It can be stressful to be deep in debt. Still, if you’re patient, it’s possible to get out of debt and build credit. These steps will help you get there.
Write Down What You Owe
If you’re serious about escaping debt, you must first know precisely how much you owe. So, make a list of all your debts, including those in collection, noting your interest rate and monthly payments.
After adding up your obligations you’ll know the minimum you need to pay each month to keep up with your debt. However, if all you pay is the minimum, it will be almost impossible to pay it off.
Figure Out How Much You’re Able To Pay Monthly
Next, make a list of all your other expenses unrelated to your debt. Those can include groceries, utilities, rent, gas for your car, and your cell phone bill. Because some of these totals can vary from month to month, consider taking the average of multiple months.
The next step is to compare your expenses with your monthly take-home income. If the amount you have remaining after paying your basic expenses is less than the amount you need to pay on your debt, you’ll need to either find ways to save, consider debt consolidation, or increase your income.
On the other hand, if the total left over after paying basic expenses exceeds the base amount you need to pay toward your debt, figure out how much extra cash you want to put aside to pay on your debt monthly.
Lower Your Interest Rates
High interest rates can cause your debt load to quickly increase, particularly if you have plenty of credit card debt. It can be hard to pay off the principal when much of your payment each month goes toward interest.
Try calling your card issuer and see if it would be amenable to dropping their rate for a period of time, if not permanently. They might if you have a good payment history with them and solid credit.

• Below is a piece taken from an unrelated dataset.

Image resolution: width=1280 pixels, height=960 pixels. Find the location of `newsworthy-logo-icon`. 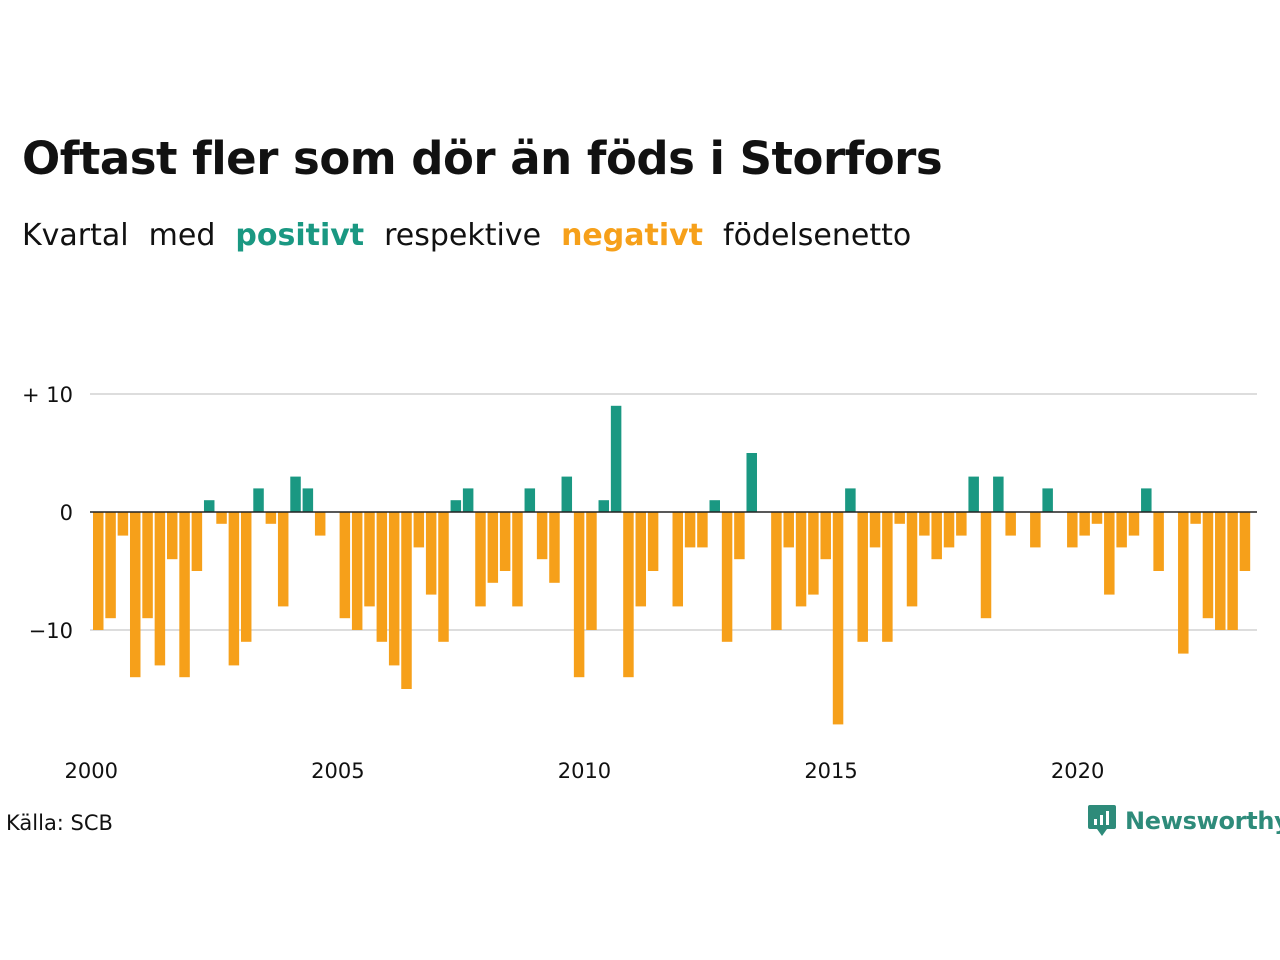

newsworthy-logo-icon is located at coordinates (1102, 820).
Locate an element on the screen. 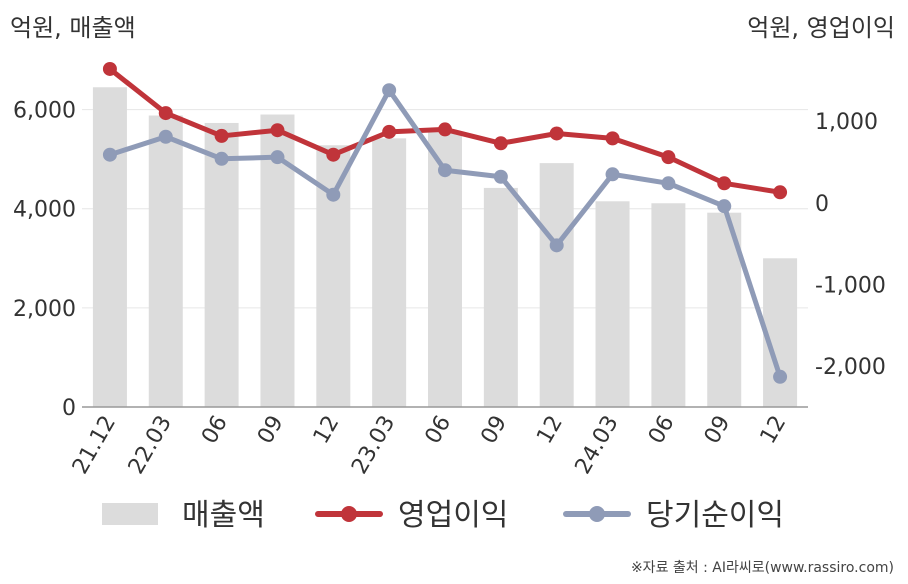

Another option is to transfer outstanding credit card balances to a balance transfer card with a lower rate, or even zero interest rate. Credit card companies frequently tout promotional rates for a limited period if you agree to transfer a balance from a current card to a new one.
You may also want to consider a debt consolidation loan to lower your interest rates because this type of loan usually charges lower rates than credit cards.
Depending on your income and the kind of student loan you have, you might be eligible for a plan on StudentLoans.gov that will lower your monthly payment. Be mindful that you must be current on your loan debt to qualify.
This strategy entails going through a third party to pay your creditors a lump sum, typically an amount less than the total debt owed, to settle the obligation. Your credit will take a hit, though, since whenever you pay less than the total amount owed, the settlement shows up as negative info on your credit report.
Keep Up With Your Bills
Paying all your bills on time each month is one of the best things you can do for your credit.
If you find that you’ve been struggling to keep up with payments, you can pay down debt by putting extra money toward the debt with the highest interest rate, put extra cash toward the credit card with the smallest balance, and bringing collection accounts now.
Now you know how to get out of debt and build credit. If you stay the course, you’ll find a whole new debt-free life on the other side.